On qualified immunity, the court found that Currier clearly established a right that she violated. The court rejected the social worker's arguments attempting to draw lines between her pre-placement and post-placement conduct. The court also rejected the social worker's claims to avoid responsibility by sharing it with her "team" or assigning it to her supervisor. The court found that she was the major actor and withheld facts from her team. And while her supervisor might also be liable,
Ms. Patton’s reasons for deleting parts of her initial report to the juvenile court that outlined her concerns about T.D.’s placement with Mr. Duerson (i.e., to avoid being fired) support that she knew of the danger posed to T.D. in Mr. Duerson’s home and that she consciously disregarded that risk.
The court thus affirmed the grant of summary judgment to D.T. by the district judge.

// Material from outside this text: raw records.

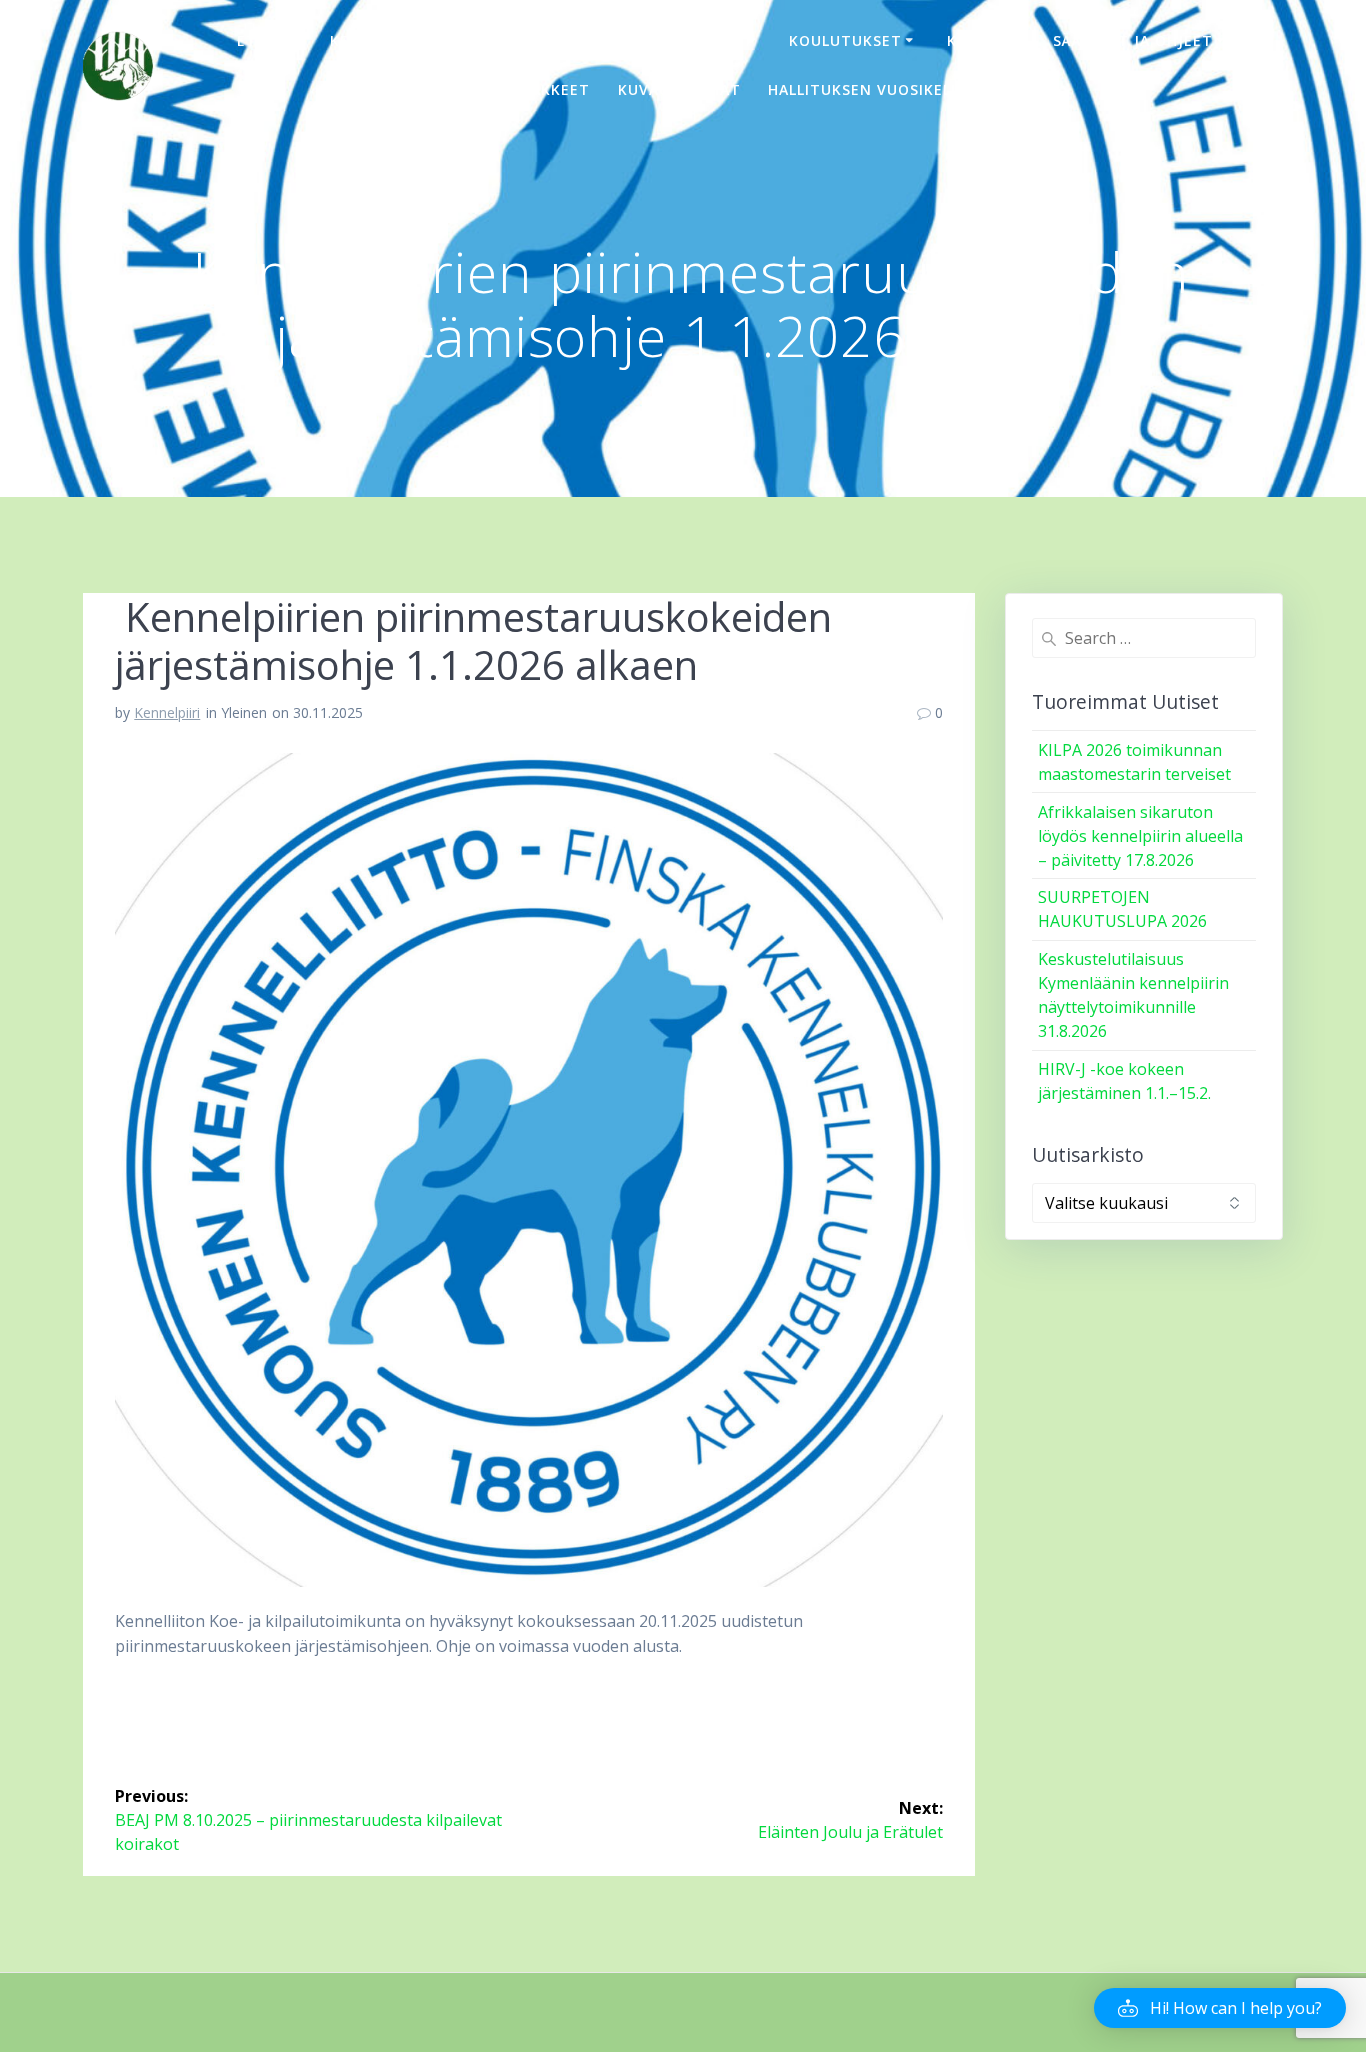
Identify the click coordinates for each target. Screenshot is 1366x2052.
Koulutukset (845, 40)
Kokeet (977, 40)
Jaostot (504, 40)
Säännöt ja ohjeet (1133, 40)
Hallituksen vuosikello (869, 89)
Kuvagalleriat (679, 89)
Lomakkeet (543, 89)
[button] (1220, 2008)
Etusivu (270, 40)
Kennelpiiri (377, 40)
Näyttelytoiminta (664, 40)
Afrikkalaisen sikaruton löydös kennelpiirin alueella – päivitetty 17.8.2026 (1140, 836)
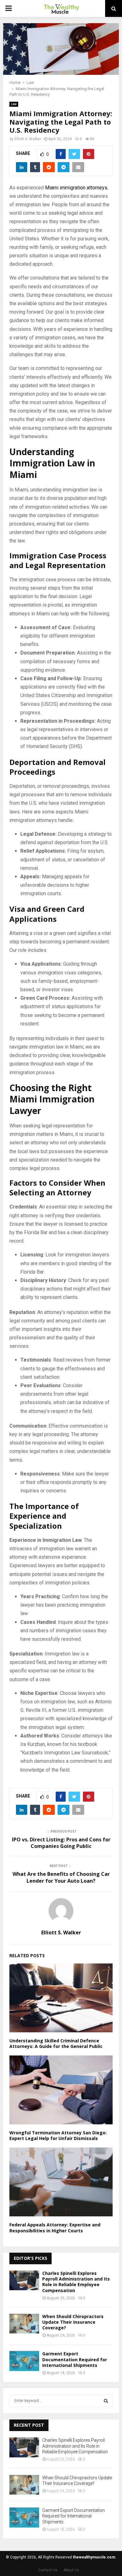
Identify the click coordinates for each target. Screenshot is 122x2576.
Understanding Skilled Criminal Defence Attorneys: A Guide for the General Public (56, 2043)
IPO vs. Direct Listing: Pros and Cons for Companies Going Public (61, 1843)
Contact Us (48, 2570)
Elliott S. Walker (27, 139)
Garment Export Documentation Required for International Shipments (74, 2359)
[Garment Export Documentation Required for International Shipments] (24, 2361)
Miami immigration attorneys (76, 188)
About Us (71, 2570)
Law (14, 104)
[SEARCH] (106, 2400)
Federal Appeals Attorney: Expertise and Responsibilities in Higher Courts (54, 2227)
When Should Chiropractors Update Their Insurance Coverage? (73, 2322)
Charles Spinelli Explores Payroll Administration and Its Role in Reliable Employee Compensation (76, 2281)
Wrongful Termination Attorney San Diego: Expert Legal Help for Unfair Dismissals (58, 2135)
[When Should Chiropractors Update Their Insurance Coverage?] (24, 2323)
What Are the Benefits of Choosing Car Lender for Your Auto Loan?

Concurring, Judge Mary Beck Briscoe, who has been on the Tenth Circuit since 1995, expressed her belief that Currier was wrongly decided in 2001 and conflicts with DeShaney. For Judge Briscoe,
As a general matter, I find it hard to conclude that a social worker can be “responsible for” the independent decision of a judge who ultimately orders a change of custody. But, even if we assume such responsibility exists, we cannot transform omissions or failures to act into affirmative conduct merely by considering them “in the general context of” a custody recommendation. The only affirmative act that could be found in Currier is the recommendation itself, which, in my view is no different from the affirmative recommendation in DeShaney that Joshua be returned to his father’s custody. . . . This makes the state the permanent guarantor of a child's safety.
Yet the United States Supreme Court failed to grant certiorari in Currier and there is little here to make it likely that a petition for certiorari would not have the same result.